▸ **Goal**: Gather every line of the records below that contains the word "accomplish", and copy each of those lines in full. Match the case exactly.

▸ **Data in this exercise**:

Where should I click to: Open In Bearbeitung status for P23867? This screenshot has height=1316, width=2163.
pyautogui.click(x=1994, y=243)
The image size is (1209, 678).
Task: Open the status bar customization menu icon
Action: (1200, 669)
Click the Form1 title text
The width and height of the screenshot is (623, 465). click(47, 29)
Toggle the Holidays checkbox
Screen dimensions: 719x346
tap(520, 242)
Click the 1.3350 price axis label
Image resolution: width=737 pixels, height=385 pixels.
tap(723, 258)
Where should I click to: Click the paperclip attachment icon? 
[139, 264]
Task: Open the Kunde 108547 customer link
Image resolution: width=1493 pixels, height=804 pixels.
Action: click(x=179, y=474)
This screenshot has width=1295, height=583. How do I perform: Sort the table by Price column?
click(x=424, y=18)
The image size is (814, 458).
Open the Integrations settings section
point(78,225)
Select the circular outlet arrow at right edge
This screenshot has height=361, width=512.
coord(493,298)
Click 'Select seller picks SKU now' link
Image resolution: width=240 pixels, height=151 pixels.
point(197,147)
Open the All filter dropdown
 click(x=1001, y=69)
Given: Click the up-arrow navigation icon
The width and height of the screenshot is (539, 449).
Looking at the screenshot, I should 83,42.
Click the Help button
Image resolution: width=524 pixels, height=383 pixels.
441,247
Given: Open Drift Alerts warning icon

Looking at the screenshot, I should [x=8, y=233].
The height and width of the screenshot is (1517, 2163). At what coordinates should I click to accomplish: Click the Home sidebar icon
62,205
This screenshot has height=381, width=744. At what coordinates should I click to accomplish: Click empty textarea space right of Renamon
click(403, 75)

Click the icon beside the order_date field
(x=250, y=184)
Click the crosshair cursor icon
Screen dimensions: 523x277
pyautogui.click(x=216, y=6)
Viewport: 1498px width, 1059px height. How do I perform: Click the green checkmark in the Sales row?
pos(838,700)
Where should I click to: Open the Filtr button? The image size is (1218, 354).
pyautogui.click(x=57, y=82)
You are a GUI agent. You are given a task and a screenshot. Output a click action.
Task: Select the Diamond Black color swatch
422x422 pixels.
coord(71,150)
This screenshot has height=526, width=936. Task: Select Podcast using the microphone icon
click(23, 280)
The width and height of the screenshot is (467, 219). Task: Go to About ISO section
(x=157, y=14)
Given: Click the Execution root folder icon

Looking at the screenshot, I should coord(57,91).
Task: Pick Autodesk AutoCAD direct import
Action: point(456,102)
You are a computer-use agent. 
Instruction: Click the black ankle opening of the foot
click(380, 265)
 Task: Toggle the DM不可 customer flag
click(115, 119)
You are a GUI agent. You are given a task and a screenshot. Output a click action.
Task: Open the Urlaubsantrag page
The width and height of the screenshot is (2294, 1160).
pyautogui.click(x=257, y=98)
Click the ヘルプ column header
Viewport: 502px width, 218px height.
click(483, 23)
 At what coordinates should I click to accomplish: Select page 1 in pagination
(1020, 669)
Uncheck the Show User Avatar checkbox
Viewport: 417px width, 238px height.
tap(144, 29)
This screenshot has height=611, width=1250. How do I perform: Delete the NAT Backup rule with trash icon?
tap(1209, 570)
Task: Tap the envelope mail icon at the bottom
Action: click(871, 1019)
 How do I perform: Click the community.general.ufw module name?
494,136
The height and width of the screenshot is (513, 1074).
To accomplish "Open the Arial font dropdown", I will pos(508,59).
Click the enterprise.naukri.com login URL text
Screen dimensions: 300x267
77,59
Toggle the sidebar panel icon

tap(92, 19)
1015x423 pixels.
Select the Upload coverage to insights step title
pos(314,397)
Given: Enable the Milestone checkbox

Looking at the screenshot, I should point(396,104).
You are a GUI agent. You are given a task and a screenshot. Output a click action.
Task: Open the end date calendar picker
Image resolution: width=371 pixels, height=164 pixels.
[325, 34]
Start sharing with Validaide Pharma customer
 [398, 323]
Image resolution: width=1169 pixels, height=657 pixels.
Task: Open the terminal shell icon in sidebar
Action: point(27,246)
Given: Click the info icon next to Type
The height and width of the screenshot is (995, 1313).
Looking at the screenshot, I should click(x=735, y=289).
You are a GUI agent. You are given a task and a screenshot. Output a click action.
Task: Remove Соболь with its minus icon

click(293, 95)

▸ **Answer to this exercise**:
The height and width of the screenshot is (1517, 2163). At what coordinates should I click to accomplish: Click the Home sidebar icon
This screenshot has height=381, width=744. At what coordinates should I click to accomplish: Click empty textarea space right of Renamon
 At what coordinates should I click to accomplish: Select page 1 in pagination
To accomplish "Open the Arial font dropdown", I will pos(508,59).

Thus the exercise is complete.